Suns coach Monty Williams still feared this team, even though the Clippers had played every other day since June 2, were without Kawhi Leonard and Serge Ibaka because of injuries and another starter, Marcus Morris, was available but scored seven points, making three of 11 shots, on a sore left knee he injured Sunday.
Yet they still had Lue on their sideline. And that was enough to concern his counterpart.
“I think it goes right to Ty,” Williams said before the game. “You never see him get rattled in those situations, and I think the team feeds off of that.”
Opportunities to be rattled surfaced early. Morris missed six of his first seven shots. George missed his first five shots and after he chased his lost dribble to the floor midway through the first quarter, Crowder placed his feet on either side of George’s waist and glared at him from above. It earned Crowder and Morris technical fouls, after Morris ran in with a protective shove.
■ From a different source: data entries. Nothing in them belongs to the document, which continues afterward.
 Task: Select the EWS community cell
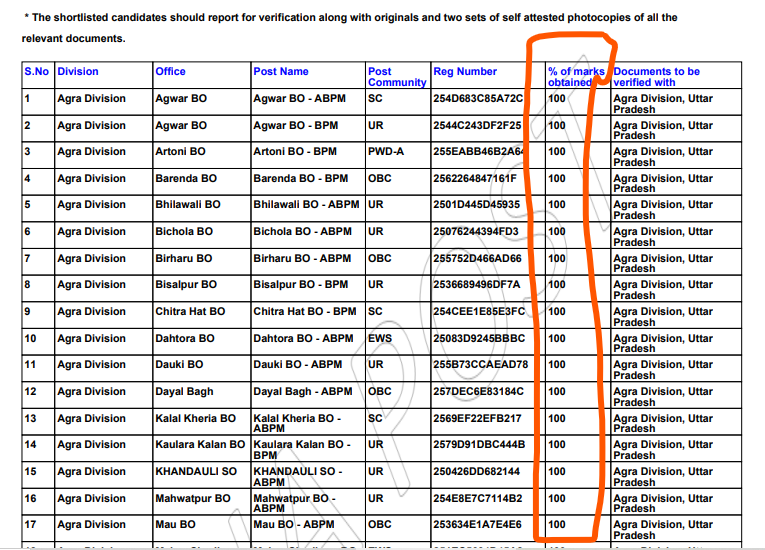click(x=380, y=338)
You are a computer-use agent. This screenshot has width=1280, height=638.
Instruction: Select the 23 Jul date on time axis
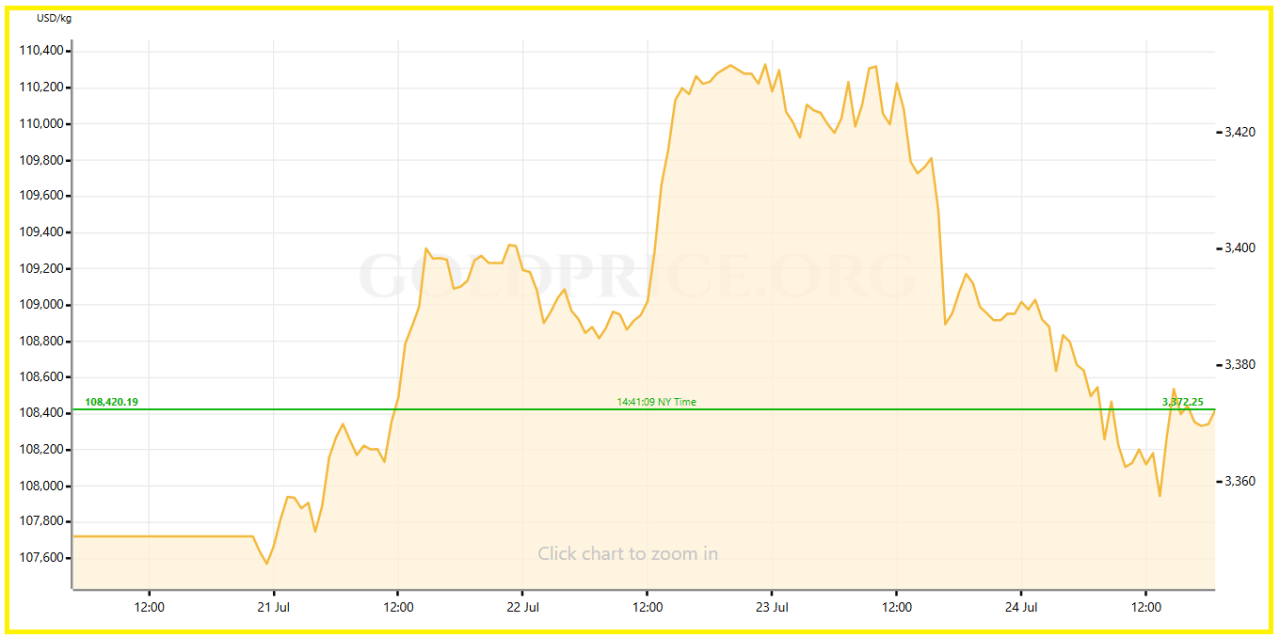pyautogui.click(x=772, y=607)
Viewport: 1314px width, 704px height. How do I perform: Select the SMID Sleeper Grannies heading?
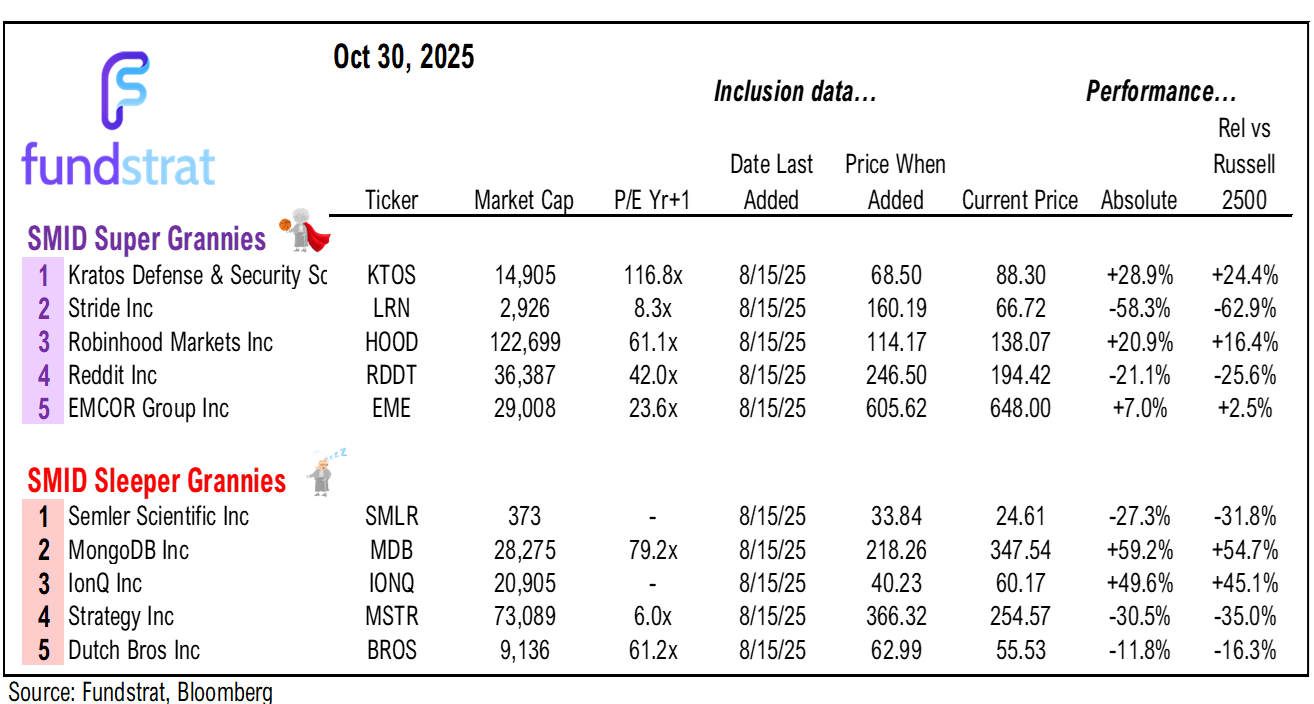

It was a return to the antagonism that followed these teams throughout the season. Neither George nor Booker, on opposite side of a heated argument in January, dapped knuckles before tipoff.
But even as an all-reserves Clippers lineup mustered only one point in three minutes to start the second quarter, Phoenix was little better.
Hampered by two early fouls and unable to pick apart the Clippers’ “drop” pick-and-roll coverage as he had in Game 1, Booker scored only nine points, committed five turnovers and the Suns led by only one at halftime despite the Clippers’ five-for-15 three-point shooting.
When Booker touched the ball, Beverley was often only a few inches away. Their collision 10 minutes later brought them, and eventually their teams, even closer in a game in which separation did not arrive until the final second.
“We understand that we’ve been in this position before,” Lue said, “even though we hate it.”